Given problem: Swap "click action" for "tap action" in the rows between the lines holding "You are a GUI" and "(x=80, y=102)", inclusive, and write those lines out again with nothing else changed. Omit the pictures.

BEGIN Source material

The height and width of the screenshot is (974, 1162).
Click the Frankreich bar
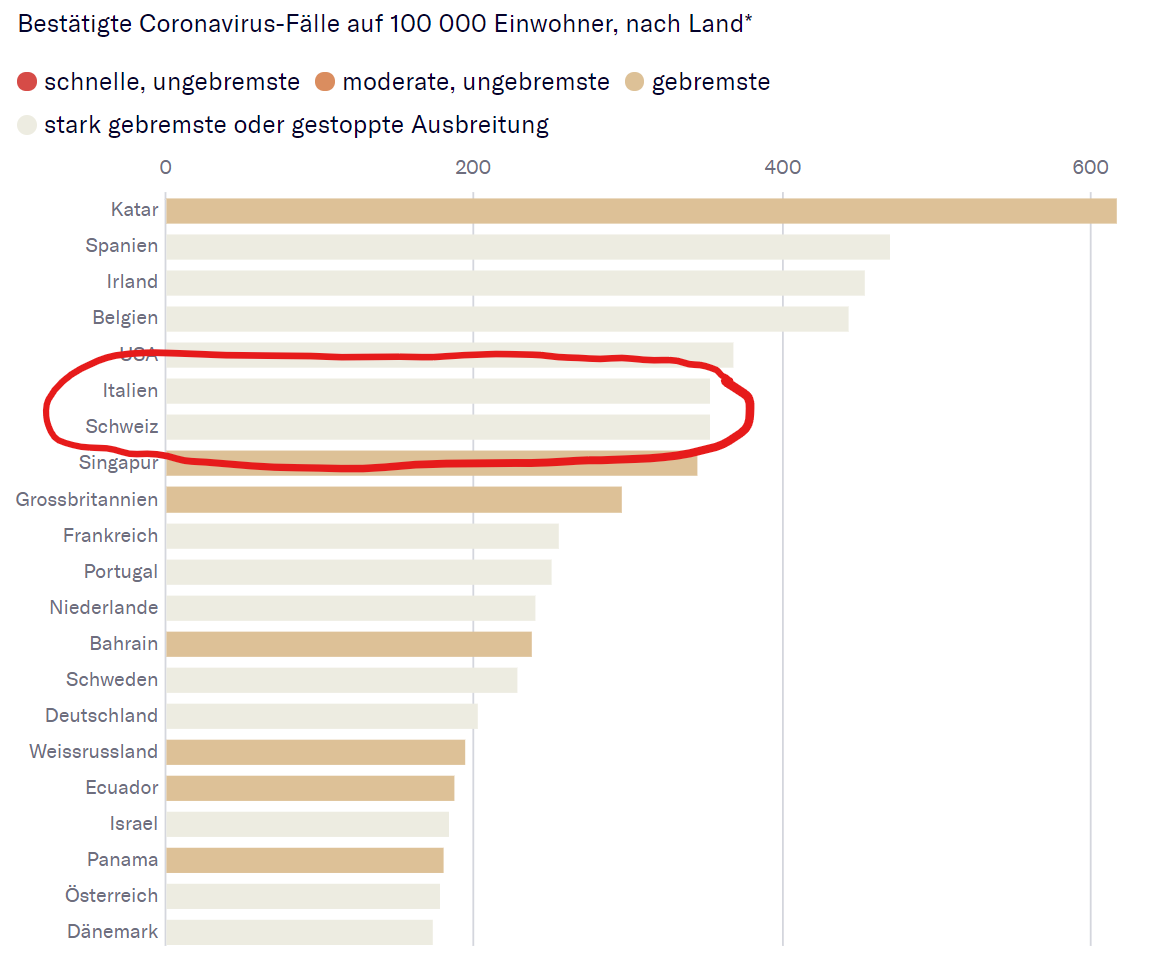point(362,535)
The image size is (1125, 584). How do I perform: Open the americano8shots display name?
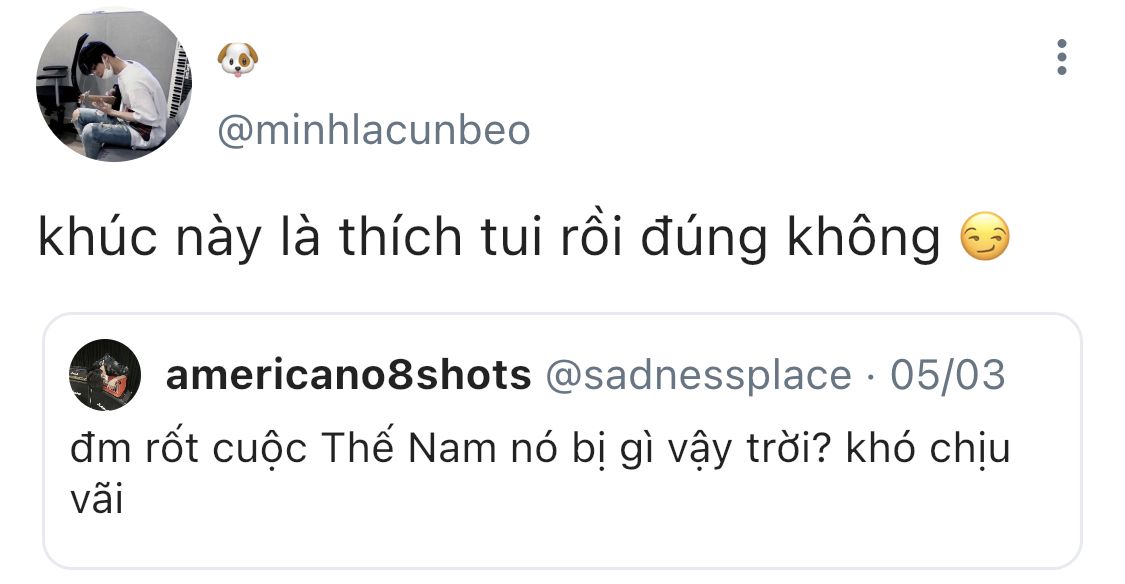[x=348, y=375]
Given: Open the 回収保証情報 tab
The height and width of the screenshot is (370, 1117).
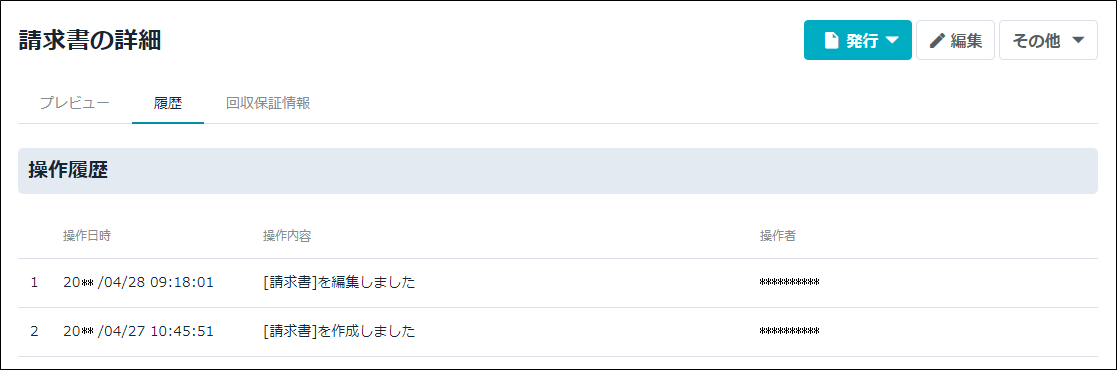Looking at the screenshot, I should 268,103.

END Source material
BEGIN Source material

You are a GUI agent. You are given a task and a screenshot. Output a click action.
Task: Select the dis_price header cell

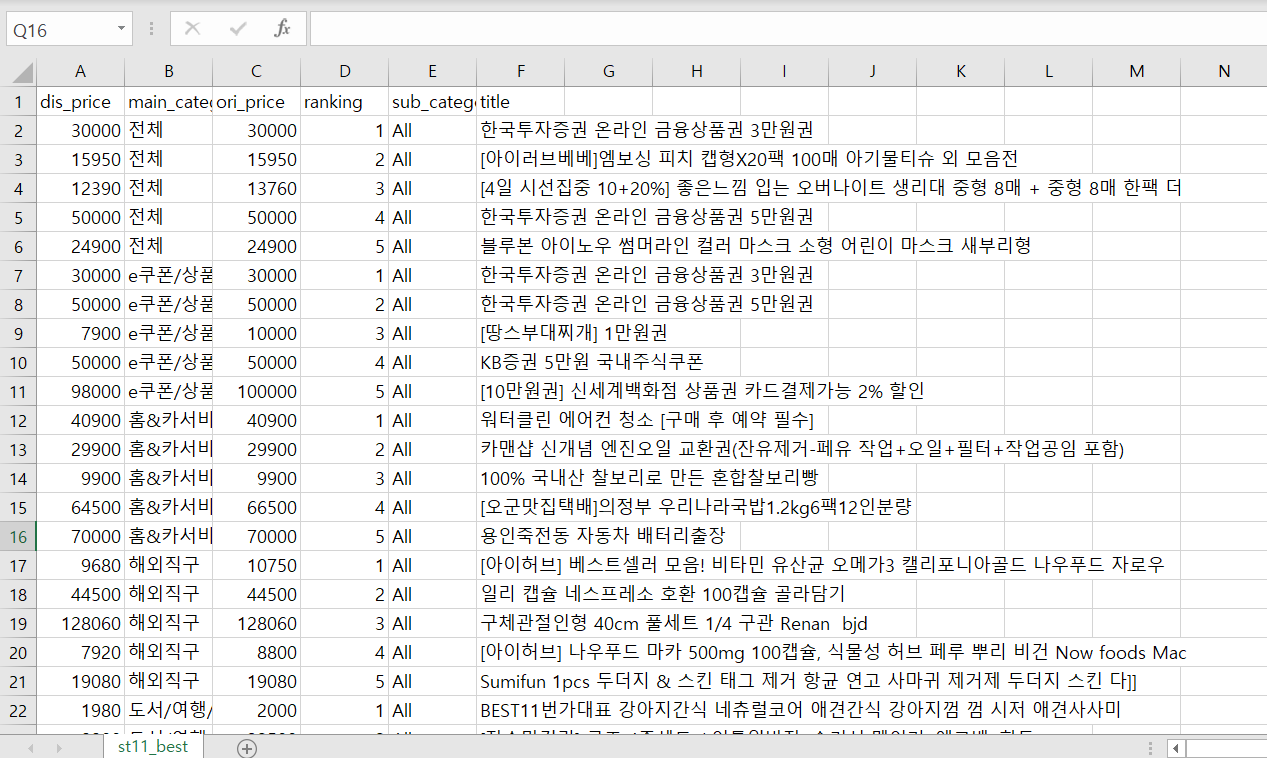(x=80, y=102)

END Source material

In response:
You are a GUI agent. You are given a task and a screenshot. Output a tap action.
Task: Select the dis_price header cell

(x=80, y=102)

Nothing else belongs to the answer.